Plasma glucose during OGTT at baseline and year 1 by treatment group. Data are means ± SE. *P < 0.05 for test of difference between baseline and year 1 glucose value. Only participants who underwent OGTT testing at year 1 are included (i.e., those who did not develop diabetes at 6 months).

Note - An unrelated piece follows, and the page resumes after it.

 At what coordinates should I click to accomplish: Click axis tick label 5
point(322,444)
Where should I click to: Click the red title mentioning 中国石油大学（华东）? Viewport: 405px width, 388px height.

Among all participants, including those who developed diabetes, fasting glucose, insulin, and proinsulin concentrations were significantly lower than placebo at the first annual visit in the metformin and the lifestyle groups and increased during the 2nd and 3rd years, with the levels remaining significantly lower than in the placebo group (Fig. 2). At 1 year, there was less reduction in fasting insulin in the metformin than in the lifestyle group, with the lifestyle participants having the greatest reduction throughout all years of follow-up.

FIG. 2.

FIG. 2

Metabolic variables over time by treatment group. Data are means ± SE in conventional and SI units. All tests of mean changes over time between any two groups are statistically significant (P < 0.001) except in fasting glucose and fasting insulin between the lifestyle and metformin groups. The number of participants decreased over time because of the variable length of time that individuals were in the study. For example, data on fasting glucose were available for 3,065 at 1 year, 3,015 at 2 years, and 1,910 at 3 years.

Table 2 shows the partial correlations (adjusted for age, sex, and race/ethnicity) at baseline for glycemic indexes (fasting plasma glucose and A1C) with weight, fasting insulin, proinsulin, IGR, and CIR. All these correlations were significant in this large sample. As expected, there were strong correlations between 1/fasting insulin and ISI and between CIR and IGR.

TABLE 2.

Partial Spearman correlations at baseline adjusted for age, sex, and race/ethnicity (n = 3,160)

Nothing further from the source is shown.